The following works perfectly:

#include <stdio.h>
#include <stdlib.h>
#include "include/slex.h"

int main(void) {
    // Read the file and save it into source.
    printf("start\n");
    FILE* fp = fopen("test.sl", "r");
    printf("fileopen\n");
    fseek(fp, 0, SEEK_END);
    printf("seek\n");
    char* source = malloc((ftell(fp) + 1) * sizeof (char)); // +1 because of the null terminator.
    printf("allocation\n");
    fseek(fp, 0, SEEK_SET);
    char c;
    int i = 0;
    while ((c = fgetc(fp)) != EOF) {
        source[i++] = c;
    } // Iterate through every single character in the file and store it into source.
    
    source[i] = '\0';
    fclose(fp);
    // Now lex the file;
    printf("Lex\n");
    lexer_t lexer;
    printf("lex2\n");
    lexer_init(&lexer, source);
    printf("lex3\n");
    /*
    lex(&lexer);
    printf("lex4");
    tl_print(&lexer.tokens);
    */
}

But when I uncomment (hope that is an actual word) lex(&lexer), it just hangs. It does not print the previous statements.
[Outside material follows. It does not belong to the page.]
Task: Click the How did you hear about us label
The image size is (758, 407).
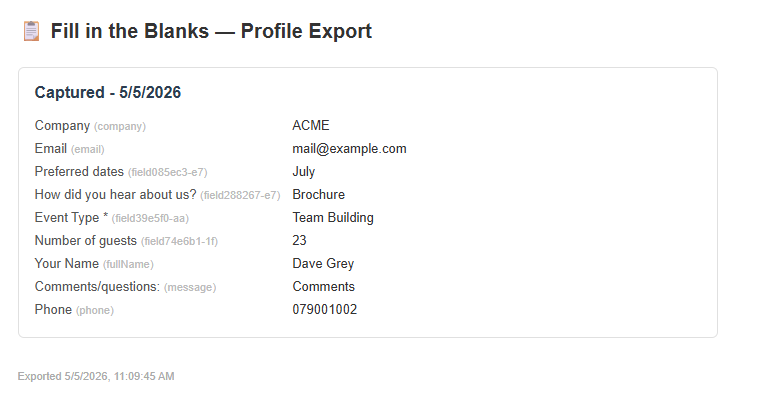Action: tap(116, 194)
The function lex is defined in slex.c and slex.c includes slex.h.

I compiled it with gcc -Wall Wextra -o sl main.c slex.c, and it does not give me any warning, nor any error.

void lex(lexer_t* lexer):

void lex(lexer_t* lexer) {
    printf("lex"); // Debugging
    // Some people would call this function "make_tokens", I will call it "lex".
    while (lexer->current != '\0') {
        if (lexer->current == '\n') {
            token_t token = {.type = NEWLINE};
            tl_append(&lexer->tokens, token);
        }

        if (isdigit(lexer->current)) {
            token_t token = {.type = INT, .int_value = lex_integer(lexer)};
            tl_append(&lexer->tokens, token);
        }

        else if (isalpha(lexer->current)) {
            token_t token = {.type = ID, .id_value = lex_identifier(lexer)};
            tl_append(&lexer->tokens, token);
        }
    }
}

I hope someone finds a solution to my problem, because I do not understand it. Have a nice day and thank you.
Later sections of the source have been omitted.